§ **What you have to do**: Lay out as a numbered list, with blank lines omitted, the part of the records that opens with the line containing "1456x819 pixels." and closes with the line containing "Action: [x=1376, y=690]", both ends included. Leave the pictures out of your answer.
* begin Input for this task *
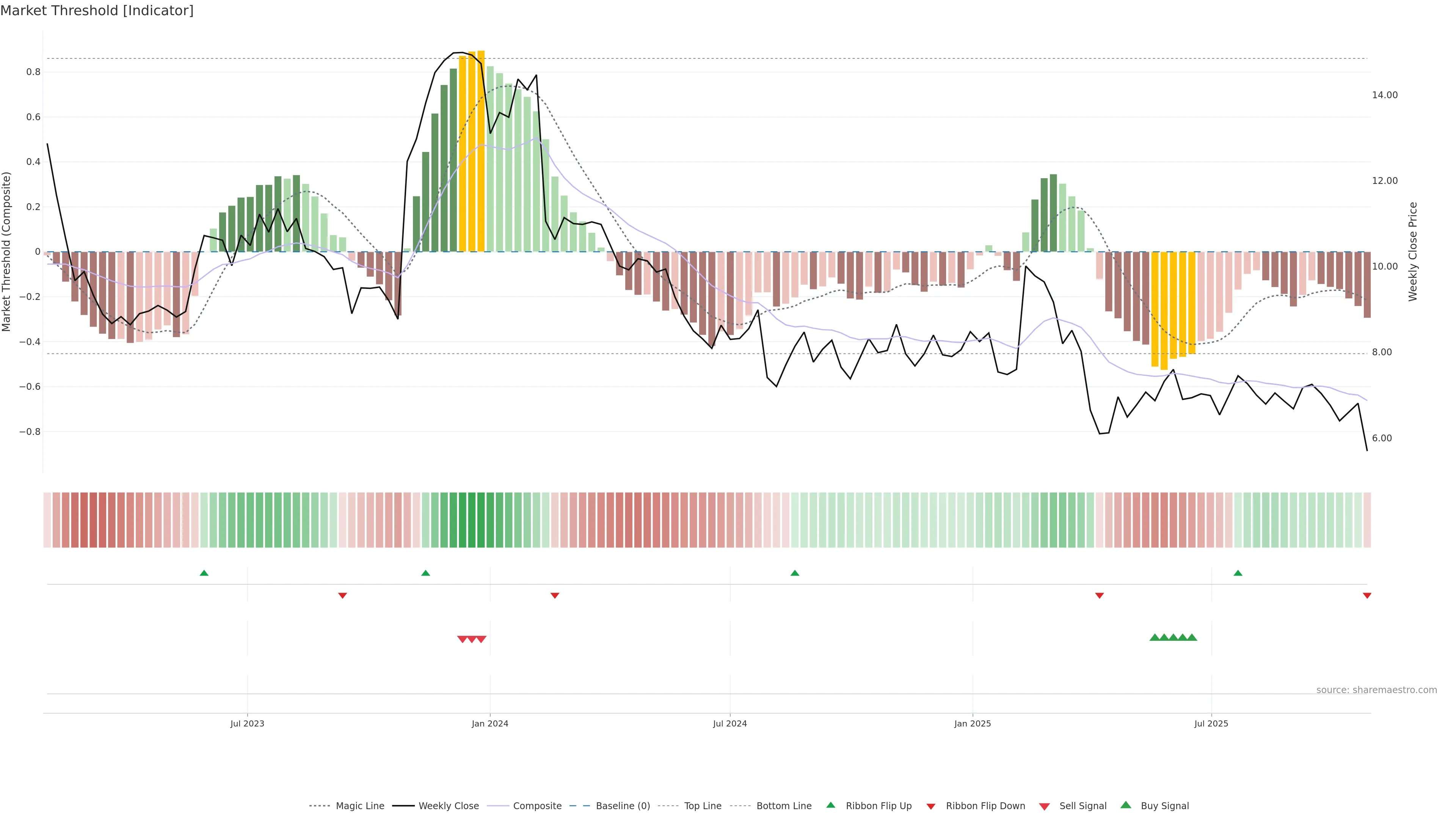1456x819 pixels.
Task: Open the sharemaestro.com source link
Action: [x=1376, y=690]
* end Input for this task *
* begin Input for this task *
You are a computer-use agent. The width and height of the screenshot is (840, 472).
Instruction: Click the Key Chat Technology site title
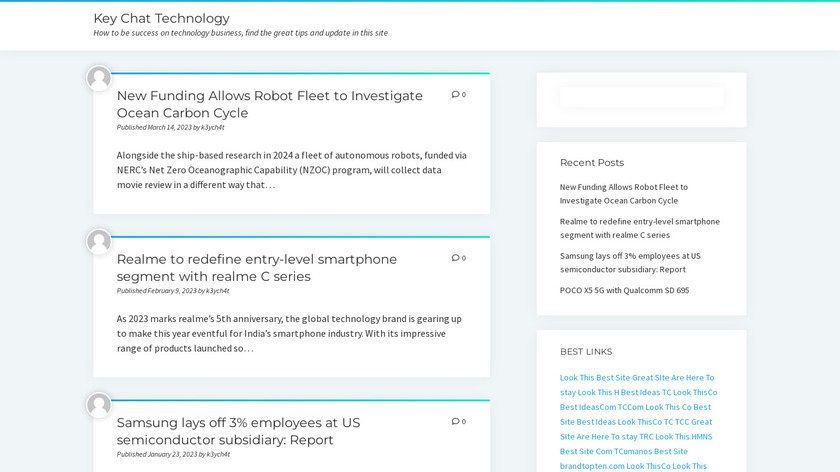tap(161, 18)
* end Input for this task *
§ **Exercise solution**:
1. 1456x819 pixels.
2. Task: Open the sharemaestro.com source link
3. Action: [x=1376, y=690]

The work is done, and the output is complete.